THE RECORDS Block Start

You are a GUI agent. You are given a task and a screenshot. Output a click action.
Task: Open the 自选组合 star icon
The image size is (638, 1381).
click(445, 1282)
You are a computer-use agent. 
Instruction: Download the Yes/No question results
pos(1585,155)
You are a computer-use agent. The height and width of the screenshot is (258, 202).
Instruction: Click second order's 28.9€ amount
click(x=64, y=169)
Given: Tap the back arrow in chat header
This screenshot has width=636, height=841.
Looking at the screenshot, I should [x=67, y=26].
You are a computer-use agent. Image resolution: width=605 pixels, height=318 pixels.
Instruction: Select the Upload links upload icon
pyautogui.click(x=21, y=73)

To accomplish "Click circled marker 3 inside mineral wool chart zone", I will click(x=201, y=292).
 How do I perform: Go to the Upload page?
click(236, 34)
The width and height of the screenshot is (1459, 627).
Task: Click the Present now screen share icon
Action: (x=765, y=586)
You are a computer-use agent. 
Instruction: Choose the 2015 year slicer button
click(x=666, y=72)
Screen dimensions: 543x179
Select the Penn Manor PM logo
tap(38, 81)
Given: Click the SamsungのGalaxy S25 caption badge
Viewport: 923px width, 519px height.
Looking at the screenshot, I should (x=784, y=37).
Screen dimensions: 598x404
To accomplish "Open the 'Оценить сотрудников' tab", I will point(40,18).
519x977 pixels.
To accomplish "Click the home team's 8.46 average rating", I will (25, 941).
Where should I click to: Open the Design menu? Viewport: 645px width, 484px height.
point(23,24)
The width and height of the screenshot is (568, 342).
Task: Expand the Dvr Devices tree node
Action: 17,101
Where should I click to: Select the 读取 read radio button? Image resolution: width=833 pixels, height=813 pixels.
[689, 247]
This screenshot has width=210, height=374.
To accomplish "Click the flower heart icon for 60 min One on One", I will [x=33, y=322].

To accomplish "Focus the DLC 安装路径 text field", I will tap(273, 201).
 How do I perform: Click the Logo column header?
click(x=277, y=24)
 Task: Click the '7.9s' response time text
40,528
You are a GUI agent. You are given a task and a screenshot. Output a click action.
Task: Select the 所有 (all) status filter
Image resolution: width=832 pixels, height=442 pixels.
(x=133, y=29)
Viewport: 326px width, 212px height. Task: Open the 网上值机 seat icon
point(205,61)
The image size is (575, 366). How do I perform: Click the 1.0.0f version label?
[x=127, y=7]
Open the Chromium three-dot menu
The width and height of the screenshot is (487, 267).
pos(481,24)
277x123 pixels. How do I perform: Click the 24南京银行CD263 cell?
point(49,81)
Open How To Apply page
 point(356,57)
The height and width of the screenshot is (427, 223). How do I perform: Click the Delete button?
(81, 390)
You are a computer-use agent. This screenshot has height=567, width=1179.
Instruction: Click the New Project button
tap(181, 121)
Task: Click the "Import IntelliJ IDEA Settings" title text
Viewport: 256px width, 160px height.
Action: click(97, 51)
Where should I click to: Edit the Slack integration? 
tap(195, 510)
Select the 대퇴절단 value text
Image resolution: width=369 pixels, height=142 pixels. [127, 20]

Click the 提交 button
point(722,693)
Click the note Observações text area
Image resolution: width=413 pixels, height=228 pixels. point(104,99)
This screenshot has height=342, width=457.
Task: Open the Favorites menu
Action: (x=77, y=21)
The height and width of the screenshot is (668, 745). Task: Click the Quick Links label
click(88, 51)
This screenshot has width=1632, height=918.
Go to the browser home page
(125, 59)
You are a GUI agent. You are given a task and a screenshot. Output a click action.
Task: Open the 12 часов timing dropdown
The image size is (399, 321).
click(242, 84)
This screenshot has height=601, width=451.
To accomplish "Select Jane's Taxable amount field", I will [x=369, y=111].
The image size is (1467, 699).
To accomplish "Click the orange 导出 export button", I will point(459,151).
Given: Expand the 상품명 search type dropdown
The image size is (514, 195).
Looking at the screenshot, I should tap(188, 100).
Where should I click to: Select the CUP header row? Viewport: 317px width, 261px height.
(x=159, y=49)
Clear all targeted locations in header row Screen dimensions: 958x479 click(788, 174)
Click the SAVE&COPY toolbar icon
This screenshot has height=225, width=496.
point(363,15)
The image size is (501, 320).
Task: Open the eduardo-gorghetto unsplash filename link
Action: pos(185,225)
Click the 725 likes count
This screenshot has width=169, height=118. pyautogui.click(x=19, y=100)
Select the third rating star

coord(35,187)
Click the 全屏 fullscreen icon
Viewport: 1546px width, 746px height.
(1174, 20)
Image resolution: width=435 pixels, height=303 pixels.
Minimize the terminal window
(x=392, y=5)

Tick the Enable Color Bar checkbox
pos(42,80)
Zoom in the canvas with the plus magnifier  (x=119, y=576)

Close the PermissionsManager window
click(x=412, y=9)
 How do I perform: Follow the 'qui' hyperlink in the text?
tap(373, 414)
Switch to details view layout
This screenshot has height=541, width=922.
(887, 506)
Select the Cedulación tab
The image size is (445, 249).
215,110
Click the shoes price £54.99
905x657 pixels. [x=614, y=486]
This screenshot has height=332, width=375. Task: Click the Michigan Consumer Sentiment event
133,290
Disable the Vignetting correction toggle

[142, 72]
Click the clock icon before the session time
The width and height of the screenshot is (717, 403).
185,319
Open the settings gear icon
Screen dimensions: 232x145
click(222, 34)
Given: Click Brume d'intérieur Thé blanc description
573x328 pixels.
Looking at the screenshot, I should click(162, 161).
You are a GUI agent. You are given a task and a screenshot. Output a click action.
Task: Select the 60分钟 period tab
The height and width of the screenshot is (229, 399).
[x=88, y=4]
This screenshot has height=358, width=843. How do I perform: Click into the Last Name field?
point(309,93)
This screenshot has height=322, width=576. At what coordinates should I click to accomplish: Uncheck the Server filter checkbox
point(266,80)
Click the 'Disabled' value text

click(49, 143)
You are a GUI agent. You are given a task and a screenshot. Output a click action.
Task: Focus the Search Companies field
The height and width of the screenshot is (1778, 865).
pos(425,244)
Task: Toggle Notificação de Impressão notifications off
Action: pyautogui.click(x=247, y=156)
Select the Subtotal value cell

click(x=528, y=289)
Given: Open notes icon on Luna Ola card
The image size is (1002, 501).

THE RECORDS Block End

If a line in the entries holds the string "computer", it belongs in the tally; state the tally alone.

5